(Data entries)
....

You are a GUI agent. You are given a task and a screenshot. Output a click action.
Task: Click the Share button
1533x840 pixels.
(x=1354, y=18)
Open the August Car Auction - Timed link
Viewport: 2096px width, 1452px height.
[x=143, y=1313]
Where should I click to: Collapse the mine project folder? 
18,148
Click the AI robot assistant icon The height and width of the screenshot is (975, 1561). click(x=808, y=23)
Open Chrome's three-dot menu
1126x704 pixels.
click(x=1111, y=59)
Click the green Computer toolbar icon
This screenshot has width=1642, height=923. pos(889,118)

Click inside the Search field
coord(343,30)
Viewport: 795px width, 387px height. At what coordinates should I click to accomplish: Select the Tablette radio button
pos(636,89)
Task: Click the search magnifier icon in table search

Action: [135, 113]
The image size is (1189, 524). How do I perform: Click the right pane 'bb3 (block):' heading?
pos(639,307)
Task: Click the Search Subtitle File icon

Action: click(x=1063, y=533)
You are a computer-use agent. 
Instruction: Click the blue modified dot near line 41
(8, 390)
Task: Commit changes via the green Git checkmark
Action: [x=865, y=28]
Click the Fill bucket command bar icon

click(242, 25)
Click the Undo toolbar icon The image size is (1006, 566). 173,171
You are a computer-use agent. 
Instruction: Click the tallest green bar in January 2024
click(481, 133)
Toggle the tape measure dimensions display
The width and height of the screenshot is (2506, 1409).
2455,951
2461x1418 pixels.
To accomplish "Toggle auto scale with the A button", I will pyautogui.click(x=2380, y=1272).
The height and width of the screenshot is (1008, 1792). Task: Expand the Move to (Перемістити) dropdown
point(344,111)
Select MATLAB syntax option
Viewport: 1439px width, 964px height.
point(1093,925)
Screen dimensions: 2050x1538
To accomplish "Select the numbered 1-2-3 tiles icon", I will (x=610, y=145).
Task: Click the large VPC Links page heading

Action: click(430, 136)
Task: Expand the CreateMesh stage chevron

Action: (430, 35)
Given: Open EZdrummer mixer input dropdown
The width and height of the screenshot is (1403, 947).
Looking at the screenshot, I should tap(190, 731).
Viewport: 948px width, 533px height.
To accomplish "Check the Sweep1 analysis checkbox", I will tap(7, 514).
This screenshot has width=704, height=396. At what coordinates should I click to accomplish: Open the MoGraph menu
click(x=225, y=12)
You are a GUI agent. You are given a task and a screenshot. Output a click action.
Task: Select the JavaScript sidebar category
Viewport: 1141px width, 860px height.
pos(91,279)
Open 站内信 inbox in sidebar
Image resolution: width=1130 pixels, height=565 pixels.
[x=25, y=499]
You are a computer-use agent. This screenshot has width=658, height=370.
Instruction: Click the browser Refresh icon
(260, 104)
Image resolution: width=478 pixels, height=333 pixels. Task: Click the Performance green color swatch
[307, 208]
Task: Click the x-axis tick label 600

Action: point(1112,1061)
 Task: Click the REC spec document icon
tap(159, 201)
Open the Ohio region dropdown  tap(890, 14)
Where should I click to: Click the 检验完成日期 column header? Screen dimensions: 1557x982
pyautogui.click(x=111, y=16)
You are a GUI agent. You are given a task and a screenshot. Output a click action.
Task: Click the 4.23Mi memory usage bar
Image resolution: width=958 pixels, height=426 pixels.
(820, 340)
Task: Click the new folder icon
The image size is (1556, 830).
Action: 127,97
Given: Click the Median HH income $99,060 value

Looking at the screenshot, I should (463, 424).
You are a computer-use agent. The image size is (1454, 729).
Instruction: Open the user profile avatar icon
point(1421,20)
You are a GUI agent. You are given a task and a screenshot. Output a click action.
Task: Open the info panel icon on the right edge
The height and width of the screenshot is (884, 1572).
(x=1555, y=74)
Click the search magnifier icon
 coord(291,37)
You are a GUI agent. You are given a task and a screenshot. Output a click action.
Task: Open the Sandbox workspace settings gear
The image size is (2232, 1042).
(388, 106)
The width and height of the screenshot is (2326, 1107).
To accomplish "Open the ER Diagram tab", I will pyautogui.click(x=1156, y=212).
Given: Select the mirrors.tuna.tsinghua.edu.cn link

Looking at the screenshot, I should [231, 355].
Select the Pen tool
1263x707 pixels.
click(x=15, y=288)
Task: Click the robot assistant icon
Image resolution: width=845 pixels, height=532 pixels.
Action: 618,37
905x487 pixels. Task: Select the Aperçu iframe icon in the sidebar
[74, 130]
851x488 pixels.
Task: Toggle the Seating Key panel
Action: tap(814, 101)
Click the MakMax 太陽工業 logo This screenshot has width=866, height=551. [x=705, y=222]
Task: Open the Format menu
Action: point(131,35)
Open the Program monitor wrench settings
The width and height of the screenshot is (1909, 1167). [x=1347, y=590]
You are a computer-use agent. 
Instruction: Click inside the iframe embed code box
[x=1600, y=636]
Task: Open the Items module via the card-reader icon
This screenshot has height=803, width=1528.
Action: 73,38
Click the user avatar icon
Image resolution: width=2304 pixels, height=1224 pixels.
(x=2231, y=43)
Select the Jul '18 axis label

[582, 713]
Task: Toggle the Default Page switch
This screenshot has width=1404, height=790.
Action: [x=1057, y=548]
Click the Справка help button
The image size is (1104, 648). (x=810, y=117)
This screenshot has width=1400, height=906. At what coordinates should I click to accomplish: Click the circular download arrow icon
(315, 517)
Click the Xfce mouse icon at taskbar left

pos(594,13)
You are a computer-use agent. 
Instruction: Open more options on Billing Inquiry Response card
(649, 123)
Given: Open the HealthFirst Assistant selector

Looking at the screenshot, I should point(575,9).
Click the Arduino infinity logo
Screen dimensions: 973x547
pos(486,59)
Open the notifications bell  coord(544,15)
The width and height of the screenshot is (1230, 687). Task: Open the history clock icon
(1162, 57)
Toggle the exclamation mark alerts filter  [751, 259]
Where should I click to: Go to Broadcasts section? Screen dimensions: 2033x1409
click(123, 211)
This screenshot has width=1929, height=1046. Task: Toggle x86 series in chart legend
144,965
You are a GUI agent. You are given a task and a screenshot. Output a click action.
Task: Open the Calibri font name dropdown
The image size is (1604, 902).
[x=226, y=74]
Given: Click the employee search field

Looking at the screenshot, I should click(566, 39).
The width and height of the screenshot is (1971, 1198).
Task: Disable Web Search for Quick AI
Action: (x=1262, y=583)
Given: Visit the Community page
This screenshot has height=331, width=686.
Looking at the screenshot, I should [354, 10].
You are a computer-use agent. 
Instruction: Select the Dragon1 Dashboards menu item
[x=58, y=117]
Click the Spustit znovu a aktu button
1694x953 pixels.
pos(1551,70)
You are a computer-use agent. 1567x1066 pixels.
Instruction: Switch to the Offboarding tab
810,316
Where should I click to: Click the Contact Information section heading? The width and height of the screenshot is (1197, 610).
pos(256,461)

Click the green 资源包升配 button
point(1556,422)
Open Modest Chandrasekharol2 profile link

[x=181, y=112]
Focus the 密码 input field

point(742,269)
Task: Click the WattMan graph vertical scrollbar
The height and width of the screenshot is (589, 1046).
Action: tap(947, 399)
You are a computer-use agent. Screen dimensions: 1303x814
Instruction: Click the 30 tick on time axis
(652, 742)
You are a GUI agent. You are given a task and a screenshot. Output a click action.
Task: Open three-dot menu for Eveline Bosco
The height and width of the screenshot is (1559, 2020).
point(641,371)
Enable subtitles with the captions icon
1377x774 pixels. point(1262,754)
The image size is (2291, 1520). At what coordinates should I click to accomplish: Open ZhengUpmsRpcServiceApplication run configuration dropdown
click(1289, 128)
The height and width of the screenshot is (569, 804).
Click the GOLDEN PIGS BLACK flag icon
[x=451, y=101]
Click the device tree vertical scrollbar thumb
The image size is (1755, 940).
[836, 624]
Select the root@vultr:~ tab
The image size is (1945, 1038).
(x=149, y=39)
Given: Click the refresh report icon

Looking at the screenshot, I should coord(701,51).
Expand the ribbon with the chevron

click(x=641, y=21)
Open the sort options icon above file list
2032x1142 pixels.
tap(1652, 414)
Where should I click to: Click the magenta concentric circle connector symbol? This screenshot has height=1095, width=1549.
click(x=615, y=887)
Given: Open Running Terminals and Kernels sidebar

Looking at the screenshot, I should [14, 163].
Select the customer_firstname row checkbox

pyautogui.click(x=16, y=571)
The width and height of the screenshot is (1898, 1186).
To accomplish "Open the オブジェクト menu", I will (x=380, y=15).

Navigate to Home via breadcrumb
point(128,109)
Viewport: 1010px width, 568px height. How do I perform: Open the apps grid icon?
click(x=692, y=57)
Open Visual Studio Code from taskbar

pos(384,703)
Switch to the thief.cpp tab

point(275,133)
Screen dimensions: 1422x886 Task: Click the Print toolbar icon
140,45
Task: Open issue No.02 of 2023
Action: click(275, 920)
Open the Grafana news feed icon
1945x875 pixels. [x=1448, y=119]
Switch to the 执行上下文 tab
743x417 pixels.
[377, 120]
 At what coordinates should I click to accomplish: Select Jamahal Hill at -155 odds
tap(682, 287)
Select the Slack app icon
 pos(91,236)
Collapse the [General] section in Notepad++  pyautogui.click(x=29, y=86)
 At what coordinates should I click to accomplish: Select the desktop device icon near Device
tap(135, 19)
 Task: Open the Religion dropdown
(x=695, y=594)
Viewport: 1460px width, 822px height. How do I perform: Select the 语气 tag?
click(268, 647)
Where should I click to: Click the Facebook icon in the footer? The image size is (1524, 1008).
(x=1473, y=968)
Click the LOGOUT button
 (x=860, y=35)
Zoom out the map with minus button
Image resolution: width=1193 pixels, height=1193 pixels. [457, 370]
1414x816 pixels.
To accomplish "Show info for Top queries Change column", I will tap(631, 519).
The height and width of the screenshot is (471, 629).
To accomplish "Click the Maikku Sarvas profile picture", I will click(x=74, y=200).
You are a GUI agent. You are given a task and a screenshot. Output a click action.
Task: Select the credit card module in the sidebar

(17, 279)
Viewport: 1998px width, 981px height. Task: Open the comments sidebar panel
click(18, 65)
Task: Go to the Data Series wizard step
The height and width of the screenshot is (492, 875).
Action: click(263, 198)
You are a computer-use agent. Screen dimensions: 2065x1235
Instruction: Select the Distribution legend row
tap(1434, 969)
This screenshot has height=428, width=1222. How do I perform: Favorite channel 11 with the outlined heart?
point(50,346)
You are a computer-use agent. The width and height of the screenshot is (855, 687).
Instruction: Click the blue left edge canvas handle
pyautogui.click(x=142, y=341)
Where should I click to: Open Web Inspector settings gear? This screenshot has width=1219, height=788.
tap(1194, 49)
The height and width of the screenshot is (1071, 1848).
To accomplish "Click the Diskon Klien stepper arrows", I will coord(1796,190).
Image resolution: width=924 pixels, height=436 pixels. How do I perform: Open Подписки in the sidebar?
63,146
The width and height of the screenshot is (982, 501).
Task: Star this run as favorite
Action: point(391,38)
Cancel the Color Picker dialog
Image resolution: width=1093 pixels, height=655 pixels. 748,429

....

**Exercise requirements:**
Look through the lines above for "scrollbar". Say how many have it, and give no other words.

**Written response:**
2